[Mesa-dev] [PATCH 4/4] nir: add ARB_shader_ballot and ARB_shader_group_vote instructions

Tue Jun 6 20:48:47 UTC 2017

On Tue, Jun 6, 2017 at 1:45 PM, Jason Ekstrand <jason at jlekstrand.net> wrote:
>
>
> On Mon, Jun 5, 2017 at 9:52 PM, Jason Ekstrand <jason at jlekstrand.net> wrote:
>>
>> On Mon, Jun 5, 2017 at 6:37 PM, Connor Abbott <cwabbott0 at gmail.com> wrote:
>>>
>>> I pushed a v2 at
>>> https://cgit.freedesktop.org/~cwabbott0/mesa/log/?h=nir-divergence-v2.
>>> I'm not sure if I like this version better, though. I'll have to think
>>> about it. In the meantime, feel free to take a look.
>>
>>
>> I've taken a skim through the branch and I agree that I'm not sure either.
>> Here's a few thoughts in no particular order:
>>
>>  1) Other than the fact that it's a pile of churn, it doesn't seem to make
>> too much difference whether dFdx and dFdy are ALU or intrinsics
>>
>>  2) Convergent instructions are, in a lot of ways, easier to deal with
>> than plain cross-thread ones.  Convergent ops can always be moved up the
>> dominance tree or down into uniform control-flow.  Regular cross-thread
>> instructions can't be moved across any non-uniform control-flow.
>>
>>  3) dFdx and dFdy are weird because they're convergent so it's clear they
>> are special but not clear they should be intrinsics instead of ALU
>>
>>  4) I like the nir_instr_is_convergent() and nir_instr_is_cross_thread()

:: MATERIAL PROVIDED ::

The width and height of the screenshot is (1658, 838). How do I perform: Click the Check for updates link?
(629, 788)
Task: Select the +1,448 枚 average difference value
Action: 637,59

:: BRIEF 1 ::
Answer these questions about the patch discussion, one per line:
(a) What is the name of the branch where Connor Abbott pushed v2?
(b) In point 1, what does the writer say makes little difference apart from the churn?
(c) According to point 2, what can regular cross-thread instructions not be moved across?
:: BRIEF 2 ::
Print the part of the patch discussion from "On Tue, Jun" up to and including "not sure either.", copied word for word.

:: WRITTEN REPLY 1 ::
(a) nir-divergence-v2
(b) Whether dFdx and dFdy are ALU or intrinsics.
(c) Any non-uniform control-flow.

:: WRITTEN REPLY 2 ::
On Tue, Jun 6, 2017 at 1:45 PM, Jason Ekstrand <jason at jlekstrand.net> wrote:
>
>
> On Mon, Jun 5, 2017 at 9:52 PM, Jason Ekstrand <jason at jlekstrand.net> wrote:
>>
>> On Mon, Jun 5, 2017 at 6:37 PM, Connor Abbott <cwabbott0 at gmail.com> wrote:
>>>
>>> I pushed a v2 at
>>> https://cgit.freedesktop.org/~cwabbott0/mesa/log/?h=nir-divergence-v2.
>>> I'm not sure if I like this version better, though. I'll have to think
>>> about it. In the meantime, feel free to take a look.
>>
>>
>> I've taken a skim through the branch and I agree that I'm not sure either.